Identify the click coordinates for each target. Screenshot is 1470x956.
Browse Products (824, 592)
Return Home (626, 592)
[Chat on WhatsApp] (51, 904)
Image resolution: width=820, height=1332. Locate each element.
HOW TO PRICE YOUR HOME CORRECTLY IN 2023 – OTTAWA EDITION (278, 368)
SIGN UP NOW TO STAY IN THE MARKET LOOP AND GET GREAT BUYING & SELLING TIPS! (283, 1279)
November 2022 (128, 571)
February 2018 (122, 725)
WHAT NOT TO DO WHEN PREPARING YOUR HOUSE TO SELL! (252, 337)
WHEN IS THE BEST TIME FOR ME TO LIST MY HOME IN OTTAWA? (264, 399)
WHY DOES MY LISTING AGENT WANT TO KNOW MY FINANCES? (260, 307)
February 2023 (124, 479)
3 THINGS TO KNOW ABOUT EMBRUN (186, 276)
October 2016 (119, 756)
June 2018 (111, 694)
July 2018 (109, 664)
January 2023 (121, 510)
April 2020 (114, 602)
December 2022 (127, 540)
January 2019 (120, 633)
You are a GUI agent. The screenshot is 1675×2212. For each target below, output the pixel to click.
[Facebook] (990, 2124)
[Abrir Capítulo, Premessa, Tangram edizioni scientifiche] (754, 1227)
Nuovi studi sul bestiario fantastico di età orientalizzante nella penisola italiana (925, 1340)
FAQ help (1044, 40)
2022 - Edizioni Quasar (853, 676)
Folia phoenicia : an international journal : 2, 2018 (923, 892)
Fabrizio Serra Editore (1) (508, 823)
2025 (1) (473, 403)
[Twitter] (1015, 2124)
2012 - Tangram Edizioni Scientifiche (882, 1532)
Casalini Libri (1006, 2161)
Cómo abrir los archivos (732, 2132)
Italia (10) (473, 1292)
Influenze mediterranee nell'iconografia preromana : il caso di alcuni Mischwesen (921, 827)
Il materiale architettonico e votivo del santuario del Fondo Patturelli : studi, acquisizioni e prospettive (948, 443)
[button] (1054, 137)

§ Description of the task:
Which lines in the listing above hold the word "click"? Show each of them.

§ The answer:
Identify the click coordinates for each target. Screenshot is 1470x956.
You are a GUI agent. The screenshot is 1675×2212. For each target below, output the pixel to click.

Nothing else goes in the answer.